I think that this file is pretty self-evident: the packages being used for this project are listed alongside their versions. The Python version is also listed. Sometimes, depending on how you set up the project, it could happen that the Python version listed is not the one you want for your project. In this case, I highly recommend you change the version to the right one. Also, you’ll notice that here the Python version is “3.12”, but we specified version “3.12.1” with micromamba when we created the environment. I would recommend that you add the missing “.1” for maximum reproducibility. If you edited the Pipfile then you need to run pipenv lock to regenerate the Pipfile.lock file as well:

micromamba run -n housing pipenv lock

this will make sure to also set the required/correct Python version in there.
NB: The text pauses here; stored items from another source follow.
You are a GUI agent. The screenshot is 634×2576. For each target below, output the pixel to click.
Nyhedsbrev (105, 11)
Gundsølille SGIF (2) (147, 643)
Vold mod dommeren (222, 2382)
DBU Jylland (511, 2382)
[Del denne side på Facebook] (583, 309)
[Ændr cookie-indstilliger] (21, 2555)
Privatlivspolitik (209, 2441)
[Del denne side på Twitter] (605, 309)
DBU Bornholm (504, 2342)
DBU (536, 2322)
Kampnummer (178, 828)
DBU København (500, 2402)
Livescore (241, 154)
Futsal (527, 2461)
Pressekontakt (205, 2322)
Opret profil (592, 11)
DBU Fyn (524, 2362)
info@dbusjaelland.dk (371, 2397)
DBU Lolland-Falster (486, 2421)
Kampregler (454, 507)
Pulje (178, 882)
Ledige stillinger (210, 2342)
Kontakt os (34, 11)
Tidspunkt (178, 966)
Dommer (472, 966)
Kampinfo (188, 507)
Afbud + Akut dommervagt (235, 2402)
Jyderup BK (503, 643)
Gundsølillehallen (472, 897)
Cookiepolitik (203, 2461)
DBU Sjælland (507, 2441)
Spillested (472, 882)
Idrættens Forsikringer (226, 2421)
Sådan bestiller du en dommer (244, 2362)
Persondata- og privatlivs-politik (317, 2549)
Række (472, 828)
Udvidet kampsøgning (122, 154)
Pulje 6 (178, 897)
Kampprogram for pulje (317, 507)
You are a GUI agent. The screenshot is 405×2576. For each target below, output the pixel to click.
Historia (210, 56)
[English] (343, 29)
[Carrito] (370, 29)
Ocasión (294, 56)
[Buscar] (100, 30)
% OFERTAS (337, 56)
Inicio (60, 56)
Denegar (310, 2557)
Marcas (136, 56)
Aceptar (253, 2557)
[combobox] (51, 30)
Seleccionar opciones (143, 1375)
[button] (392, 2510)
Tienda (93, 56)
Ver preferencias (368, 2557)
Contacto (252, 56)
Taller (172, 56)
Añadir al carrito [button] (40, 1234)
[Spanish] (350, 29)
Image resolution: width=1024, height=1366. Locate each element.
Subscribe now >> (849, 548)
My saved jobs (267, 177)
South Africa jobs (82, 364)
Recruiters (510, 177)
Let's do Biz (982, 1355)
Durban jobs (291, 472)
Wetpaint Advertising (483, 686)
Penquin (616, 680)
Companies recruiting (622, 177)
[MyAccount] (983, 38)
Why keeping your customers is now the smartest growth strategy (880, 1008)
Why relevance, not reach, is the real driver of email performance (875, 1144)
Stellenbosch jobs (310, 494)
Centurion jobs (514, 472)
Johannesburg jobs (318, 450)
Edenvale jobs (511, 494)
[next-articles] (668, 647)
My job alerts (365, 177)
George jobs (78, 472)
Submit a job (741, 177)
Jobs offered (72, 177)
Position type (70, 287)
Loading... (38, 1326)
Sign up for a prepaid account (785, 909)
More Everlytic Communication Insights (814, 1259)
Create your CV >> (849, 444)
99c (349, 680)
If you open the Pipfile.lock in a text editor, you will see that it is a json file and that also lists the dependecies of your project, but also the dependencies’ dependencies. You will also notice several fields called hashes. These are there for security reasons: whenever someone, (or you in the future) will regenerate this environment, the packages will get downloaded and their hashes will get compared to the ones listed in the Pipfile.lock. If they don’t match, then something very wrong is happening and packages won’t get installed. These two files are very important, because they will make sure that it will be possible to regenerate the same environment on another machine.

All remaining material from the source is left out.